Le "Non à la paix avec l'entité sioniste" de HMS08 renvoie à son exégèse de Coran 7, 167 : "Dieu, en ce qui les [ie les Juifs] concerne, n'a pas écrit de paix sur la terre" et place immédiatement Hamâs dans une logique qui n'a rien à voir avec celle des partisans de l'OLP, tous prêts à négocier même s'il s'agit pour certains d'une simple tactique provisoire. Le MRI se trouve, dès lors, dans une situation de dénonciations récurrentes de toute négociation. Pour le MRI, dès son premier communiqué, il ne fait aucun doute que le soulèvement "est survenu pour réveiller la conscience de ceux qui [courent] à bout de souffle derrière la paix malingre, derrière les conférences internationales creuses, derrière les traîtresses conciliations séparatistes dans la ligne de Camp David" et que les masses soulevées "ont la certitude que l'islam est la solution et l'alternative". HMS02 ne fait ensuite que confirmer que le soulèvement constitue "le réveil d'un peuple. Le peuple musulman venge sa dignité et renouvelle les gloires du passé, ce peuple qui refuse de concéder un seul pouce de sa patrie, qui refuse Camp David, qui refuse la conférence internationale et l'humiliante conciliation, qui refuse l'emprisonnement et le bannissement, qui refuse la capitulation, toutes les capitulations". Tous les communiqués postérieurs réitéreront ce rejet de toutes "les solutions capitulardes" et "complots de liquidation" parmi lesquels le MRI fait figurer "les traîtres accords de Camp David" (HMS03, HMS10, HMS22A, HMS22B et PCT art.32), "l'autonomie" (HMS03, HMS04 et HMS06) et la "conférence internationale" (HMS03, HMS04, HMS06, HMS07, HMS08, HMS10, HMS22A, HMS27 et HMS28), l'article 13 de la Charte offrant un condensé éclairant de sa position sous le titre "Les solutions de paix, les initiatives et les conférences internationales" : "Les initiatives, les prétendues solutions de paix et les conférences internationales préconisées pour régler la question palestinienne vont à l'encontre de la profession de foi du MRI. Renoncer à quelque partie de la Palestine que ce soit, c'est renoncer à une partie de la religion. Ainsi, le patriotisme du MRI fait-il partie de sa religion. C'est sur cette base que ses membres ont été éduqués et c'est pour déployer l'étendard de Dieu sur leur patrie qu'ils mènent le jihad (...). Que sont donc de telles conférences sinon l'une des formes de l'arbitrage des infidèles sur la terre des musulmans? (...)".

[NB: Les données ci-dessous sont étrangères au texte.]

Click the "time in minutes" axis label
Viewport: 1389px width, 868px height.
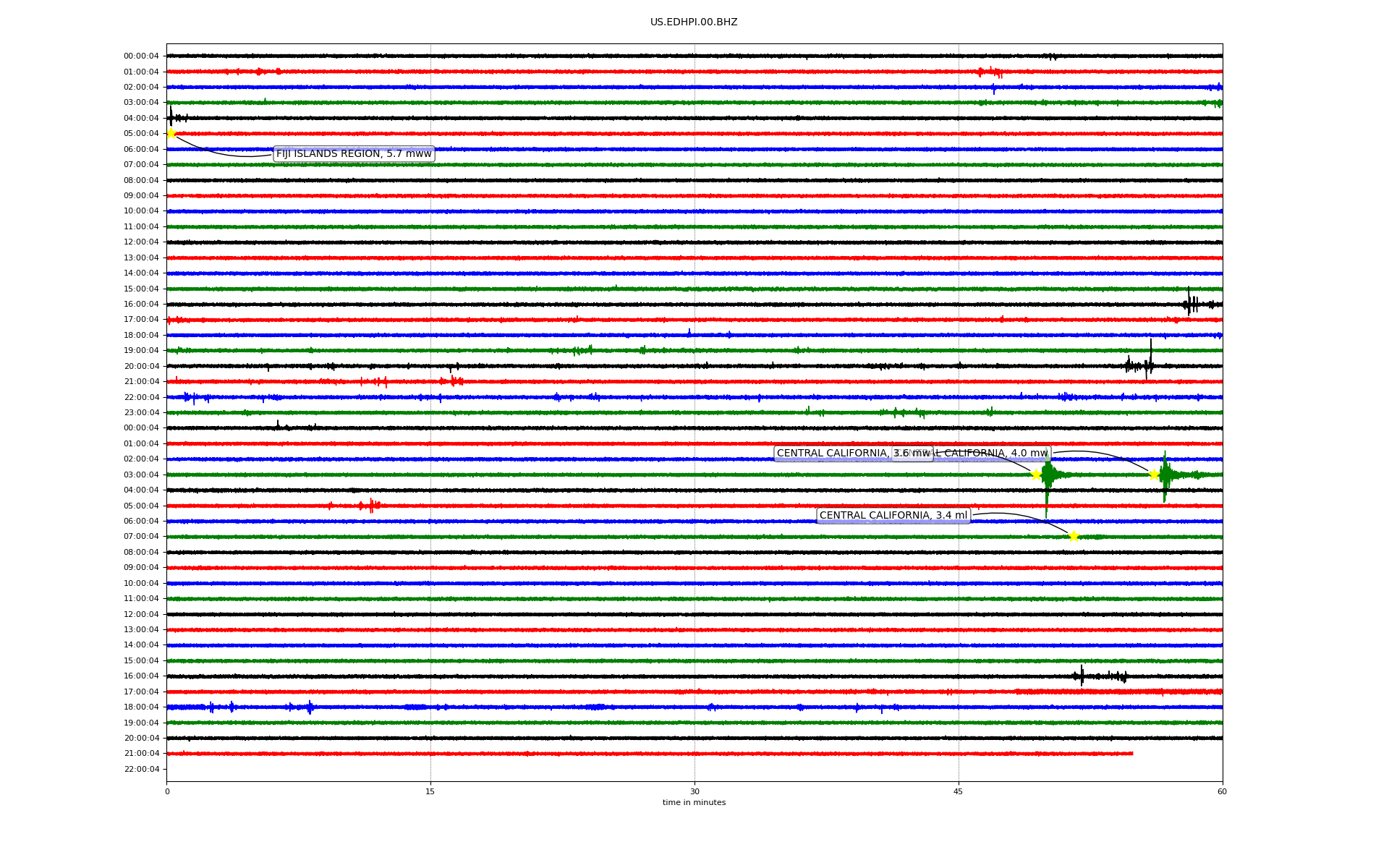pos(694,803)
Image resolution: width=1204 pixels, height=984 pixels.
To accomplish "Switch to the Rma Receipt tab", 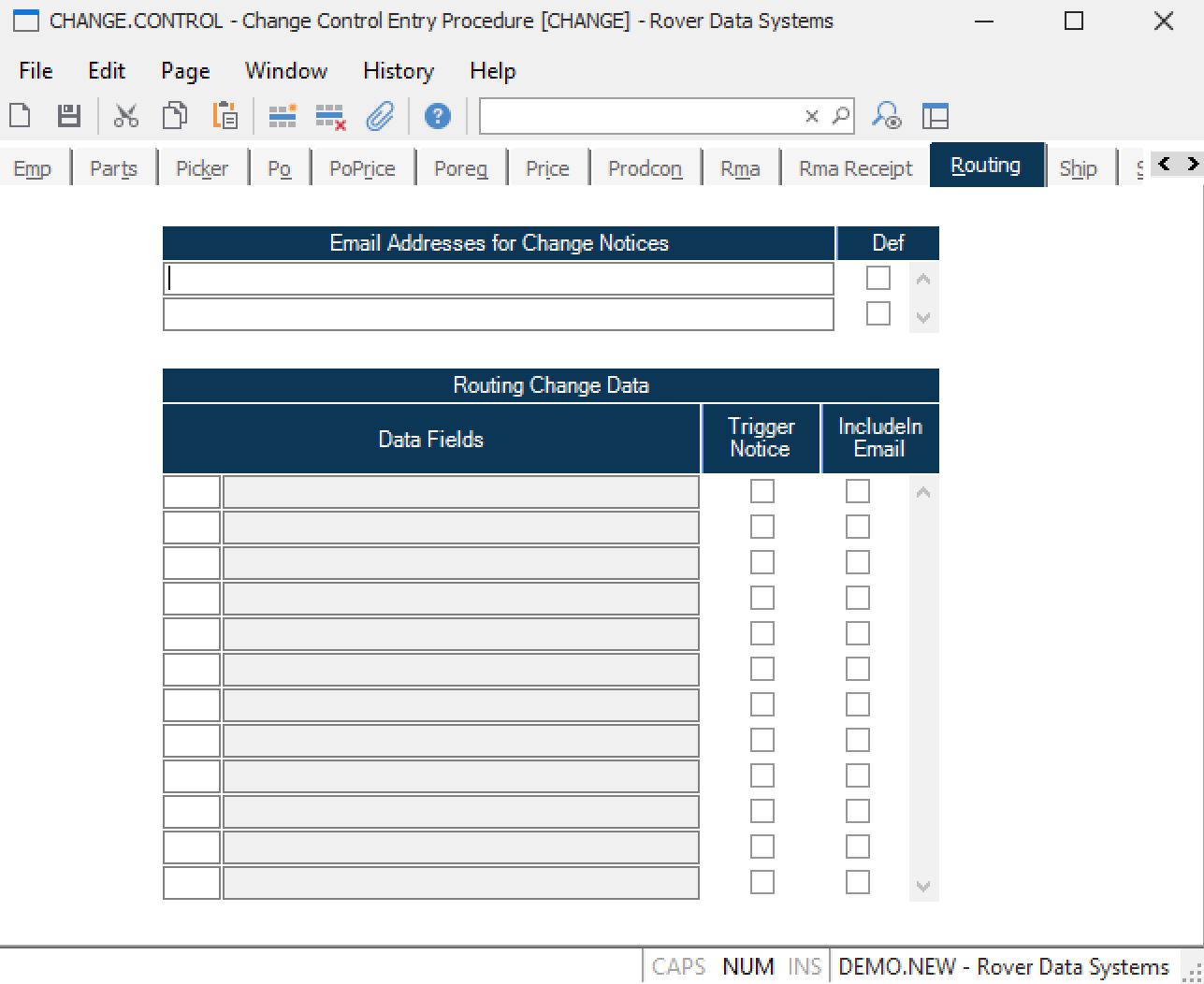I will tap(855, 168).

L'illégitimité de toute négociation comme de tout arbitrage des "infidèles" entraîne ipso facto la disqualification de l'ONU : "Il n'y a rien à tirer des résolutions des Nations-unies qui essaient de conférer la légitimité à l'entité sioniste sur toute part de la terre de Palestine. Les Nations-unies n'ont aucun droit à disposer de la terre de Palestine qui est la propriété de la nation islamique et non la propriété des Nations-unies", proclame en toute netteté HMS33. Pour Hamâs, ce parti-pris sioniste de l'ONU s'explique aisément : selon la Charte, art.22, ce sont en effet "les Juifs" qui sont à l'origine de sa création, comme ils avaient suscité la fondation de la Société des Nations, pour "à travers eux, gouverner le monde".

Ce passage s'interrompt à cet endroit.